◆ **Source material**
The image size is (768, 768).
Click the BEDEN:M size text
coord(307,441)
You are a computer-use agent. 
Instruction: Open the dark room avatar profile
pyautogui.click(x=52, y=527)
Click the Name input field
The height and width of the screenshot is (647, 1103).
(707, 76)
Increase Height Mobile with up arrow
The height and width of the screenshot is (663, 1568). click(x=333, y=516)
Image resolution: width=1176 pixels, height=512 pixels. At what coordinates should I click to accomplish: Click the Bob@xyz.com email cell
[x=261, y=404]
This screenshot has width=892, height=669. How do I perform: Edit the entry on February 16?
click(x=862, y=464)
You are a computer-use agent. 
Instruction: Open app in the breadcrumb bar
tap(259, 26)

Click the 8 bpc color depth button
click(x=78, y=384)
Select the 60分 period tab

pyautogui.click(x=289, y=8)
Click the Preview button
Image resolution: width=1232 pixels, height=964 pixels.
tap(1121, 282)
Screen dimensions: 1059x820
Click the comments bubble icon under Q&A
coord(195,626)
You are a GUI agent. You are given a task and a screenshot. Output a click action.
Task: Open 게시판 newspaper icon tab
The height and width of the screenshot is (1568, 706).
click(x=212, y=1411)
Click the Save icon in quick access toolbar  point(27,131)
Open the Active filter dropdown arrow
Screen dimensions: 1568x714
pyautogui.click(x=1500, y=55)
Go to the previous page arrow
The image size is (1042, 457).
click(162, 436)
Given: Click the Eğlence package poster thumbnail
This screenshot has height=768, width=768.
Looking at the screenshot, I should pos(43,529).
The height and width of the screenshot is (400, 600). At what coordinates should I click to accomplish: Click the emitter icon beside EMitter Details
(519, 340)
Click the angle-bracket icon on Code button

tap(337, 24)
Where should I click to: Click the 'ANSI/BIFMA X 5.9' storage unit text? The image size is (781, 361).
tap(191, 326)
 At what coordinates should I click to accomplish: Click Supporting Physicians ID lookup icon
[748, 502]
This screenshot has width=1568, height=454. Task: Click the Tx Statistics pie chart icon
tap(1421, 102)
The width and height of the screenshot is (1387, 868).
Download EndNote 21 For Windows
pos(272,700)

◆ **Work item**
Once the line with "ID lookup icon" is found in the records above, print exactly that line and every line after it through the line with "The width and".

◆ **Result of the exercise**
 At what coordinates should I click to accomplish: Click Supporting Physicians ID lookup icon
[748, 502]
This screenshot has width=1568, height=454. Task: Click the Tx Statistics pie chart icon
tap(1421, 102)
The width and height of the screenshot is (1387, 868).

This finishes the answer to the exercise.